Market drivers and catalysts

  • Equities: U.S. and Asia rode the AI chip wave higher, while Europe slipped as oil and geopolitics re-entered the chat.
  • Volatility: VIX contained, mild downside skew, SPX records, PCE ahead, oil and Middle East in focus, selective hedging remains active
  • Digital Assets: Bitcoin softer, Ether stable, ETF outflows persist
  • Fixed Income: US treasury yields lower still as crude oil prices drop
  • Currencies: Majors sluggish with JPY weakest.

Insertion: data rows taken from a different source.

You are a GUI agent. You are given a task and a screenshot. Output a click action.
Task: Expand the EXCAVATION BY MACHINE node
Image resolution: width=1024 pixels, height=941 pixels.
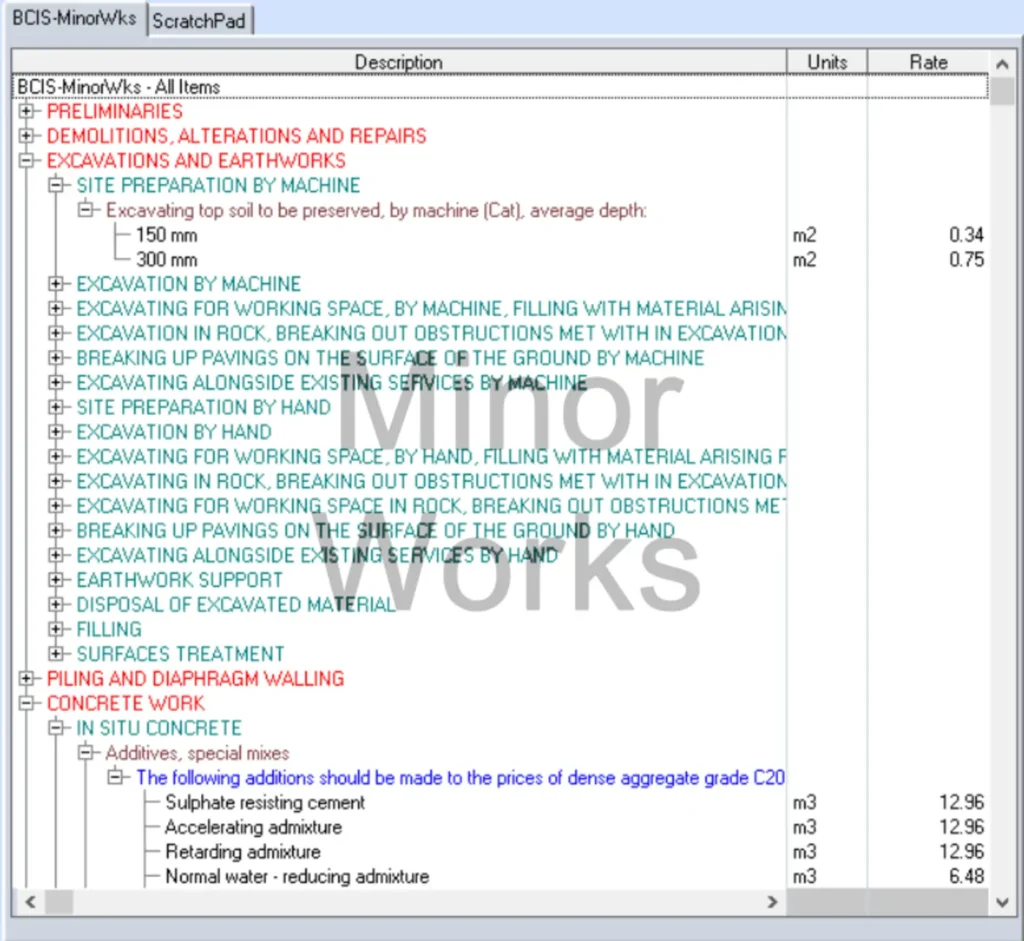point(56,284)

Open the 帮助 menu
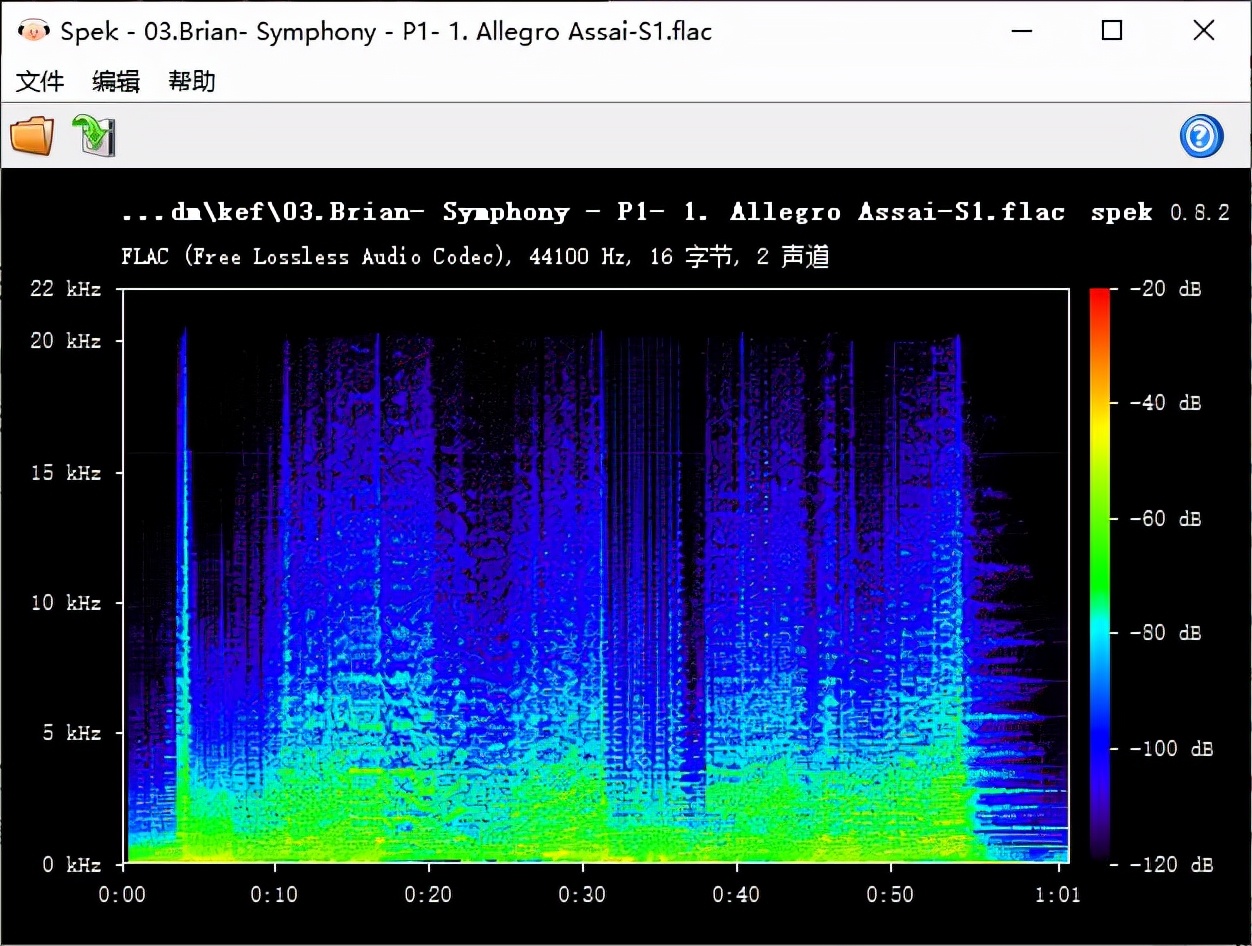click(192, 81)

NZD bolts higher on hawkish RBNZ
  • Commodities: Oil steady as markets await Middle East developments, gold trapped in narrowing range
  • Macro events: US Weekly ADP payrolls, US Treasury to auction 5-year notes

Macro headlines

  • Crude oil held steady with the US touting progress toward a peace deal with Iran, despite fresh hostilities and uncertainty over the Strait of Hormuz, and the timing of an eventual reopening. One contentious issue under discussion is Iran’s $24 billion in frozen assets, with Tehran wanting half that amount released upon the signing of an agreement. In addition, Tehran’s reluctance to allow ships free passage through the strait and Trump's desire for Iran to commit to handing over or destroying its stocks of highly enriched uranium.
  • Hawkish hold from the RBNZ. The Reserve Bank of New Zealand kept its Official Cash Rate unchanged at 2.25% as expected, but an evenly split vote only decided by Governor Breman’s vote in favour of no change avoided a hike. The guidance and forecast adjustments from the RBNZ meeting were more hawkish than anticipated, sending the New Zealand dollar sharply higher. The market now anticipates a hike at the July RBNZ meeting after the bank said that the key policy rate will most likely need to rise more and sooner than previously anticipated.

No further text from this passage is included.